The name of Dmitry Dolinin is well known among film lovers and filmmakers. A great cameraman and a real professional who managed to work with such venerable directors as Ilya Averbakh, Gleb Panfilov, Vitaly Melnikov, Dinara Asanova and Joseph Heifitz. The author of a wonderful textbook “Cinema for Dummies”, which is included in the training program of students of VGIKA and SBGUKIT. Photographer and teacher.
He also tried himself in the role of director, making his debut in the eighties with the television film “Three Years” based on the novel by Anton Chekhov. However, it is worth saying that this picture was created in collaboration with the famous actor Stanislav Lyubshin. The first completely independent directorial work was the film “Sentimental Journey to Potatoes”.

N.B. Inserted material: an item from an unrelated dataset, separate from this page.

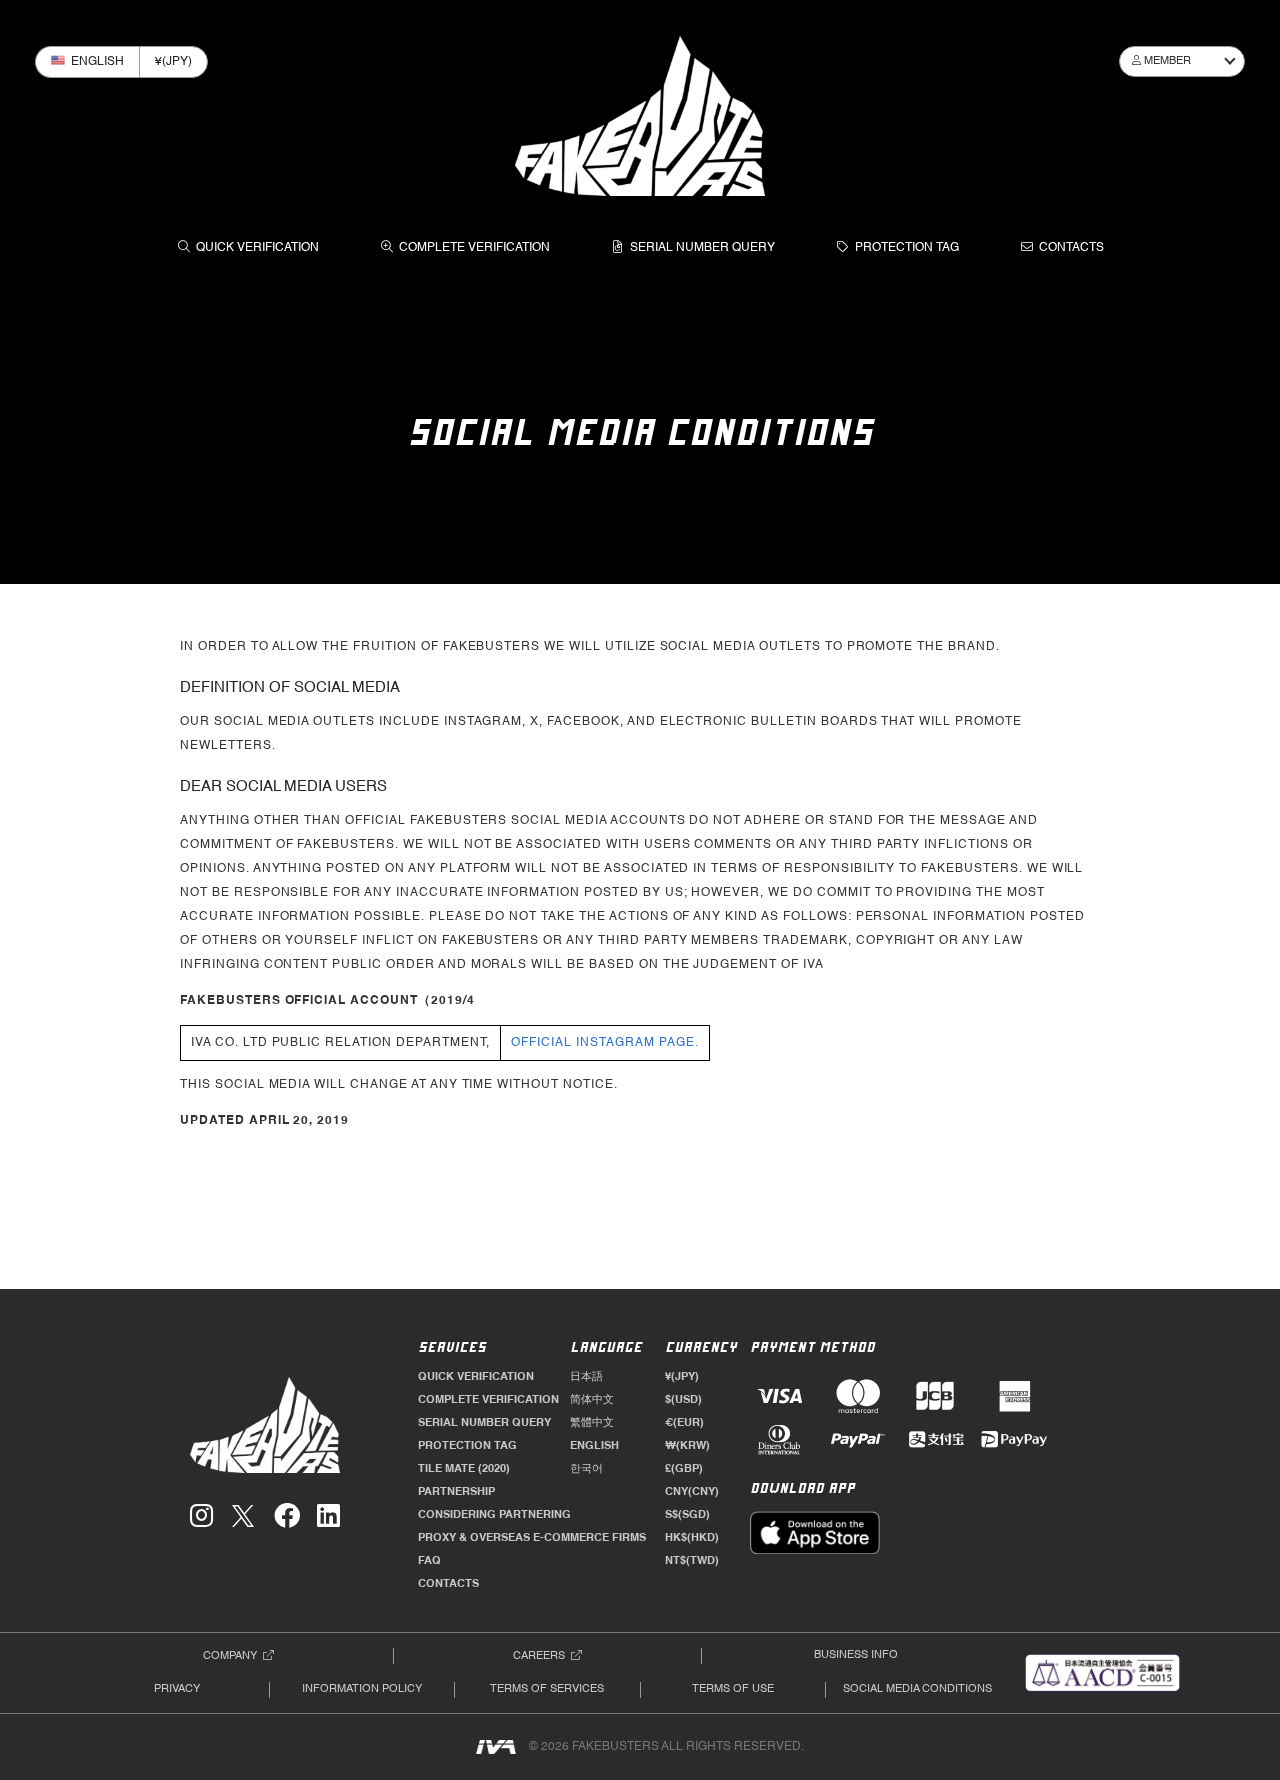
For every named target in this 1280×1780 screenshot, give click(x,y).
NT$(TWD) (692, 1561)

The script for the film was written by Andrei Smirnov, a cult personality in domestic cinema. And the main role of a young first-year student was performed by the future director of “State Counselor” Philip Jankovsky.
In this film, Dolinina, there is something from the cinema of Dinara Asanova, who shot piercing poetic tapes about the life of the younger generation. The film tells about yesterday’s schoolboy named Kartashov. He, entering the university, goes with his new classmates to the countryside in order to harvest potatoes in a certain period of time.
Before the eyes of a young man, another unfamiliar world of the outback opens up, where the hero is destined to undergo the rite of initiation and learn the other side of life. The young man will have to overcome the line that separates him from his independent existence.
“Sentimental Journey to Potatoes” seems to be the most reliable film, truthfully depicting the era of the late USSR. Realistic lighting, gray tones and field shootings of provincial landscapes immerse the viewer in the unsightly life of domestic reality. But even in this inhospitable space of the film, the director somehow magically creates a poetic atmosphere of kind sadness, which breaks into the given parameters of the composition.
The deceptive simplicity of the picture dissipates in the last twenty minutes of timekeeping. The hero changes his attitude towards himself and the world around him. He's growing up. This rainy summer, his childhood ended. The bus, breaking through the dirty textures of the Soviet village, brings the hero to a new life.